● Exercise details: The line containing "Image resolution: width=874" marks where to begin. Write out that line and every line after it exactly, through the last line below.
━━━━━━━━
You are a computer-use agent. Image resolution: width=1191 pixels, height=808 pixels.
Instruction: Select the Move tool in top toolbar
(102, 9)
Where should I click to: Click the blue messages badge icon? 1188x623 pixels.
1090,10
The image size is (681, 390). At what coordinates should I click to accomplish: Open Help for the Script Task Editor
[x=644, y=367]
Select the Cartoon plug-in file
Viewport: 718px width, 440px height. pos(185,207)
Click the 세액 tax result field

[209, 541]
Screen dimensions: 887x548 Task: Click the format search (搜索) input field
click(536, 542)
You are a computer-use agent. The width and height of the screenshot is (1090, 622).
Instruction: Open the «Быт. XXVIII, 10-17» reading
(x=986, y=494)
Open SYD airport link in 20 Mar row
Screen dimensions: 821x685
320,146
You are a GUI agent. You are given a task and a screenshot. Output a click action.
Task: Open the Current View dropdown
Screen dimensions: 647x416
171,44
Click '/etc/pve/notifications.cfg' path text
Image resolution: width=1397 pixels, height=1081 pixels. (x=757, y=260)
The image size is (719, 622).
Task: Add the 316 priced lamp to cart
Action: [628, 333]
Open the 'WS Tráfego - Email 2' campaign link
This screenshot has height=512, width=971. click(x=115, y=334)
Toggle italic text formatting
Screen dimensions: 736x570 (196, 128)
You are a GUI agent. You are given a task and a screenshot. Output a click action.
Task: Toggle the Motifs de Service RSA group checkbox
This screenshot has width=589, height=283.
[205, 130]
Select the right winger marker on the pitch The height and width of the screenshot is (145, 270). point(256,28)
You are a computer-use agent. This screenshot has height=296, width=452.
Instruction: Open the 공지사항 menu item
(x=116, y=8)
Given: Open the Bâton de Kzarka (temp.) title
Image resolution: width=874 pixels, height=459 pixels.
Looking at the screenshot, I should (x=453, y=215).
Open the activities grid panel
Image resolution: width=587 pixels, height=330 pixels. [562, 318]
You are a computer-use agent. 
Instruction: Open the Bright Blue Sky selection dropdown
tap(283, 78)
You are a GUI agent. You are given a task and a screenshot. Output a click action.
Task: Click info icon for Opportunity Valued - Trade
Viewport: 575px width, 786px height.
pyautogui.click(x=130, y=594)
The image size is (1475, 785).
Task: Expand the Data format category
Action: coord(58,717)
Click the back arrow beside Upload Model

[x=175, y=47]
━━━━━━━━
● Your response:
Image resolution: width=874 pixels, height=459 pixels.
Looking at the screenshot, I should (x=453, y=215).
Open the activities grid panel
Image resolution: width=587 pixels, height=330 pixels. [562, 318]
You are a computer-use agent. 
Instruction: Open the Bright Blue Sky selection dropdown
tap(283, 78)
You are a GUI agent. You are given a task and a screenshot. Output a click action.
Task: Click info icon for Opportunity Valued - Trade
Viewport: 575px width, 786px height.
pyautogui.click(x=130, y=594)
The image size is (1475, 785).
Task: Expand the Data format category
Action: coord(58,717)
Click the back arrow beside Upload Model

[x=175, y=47]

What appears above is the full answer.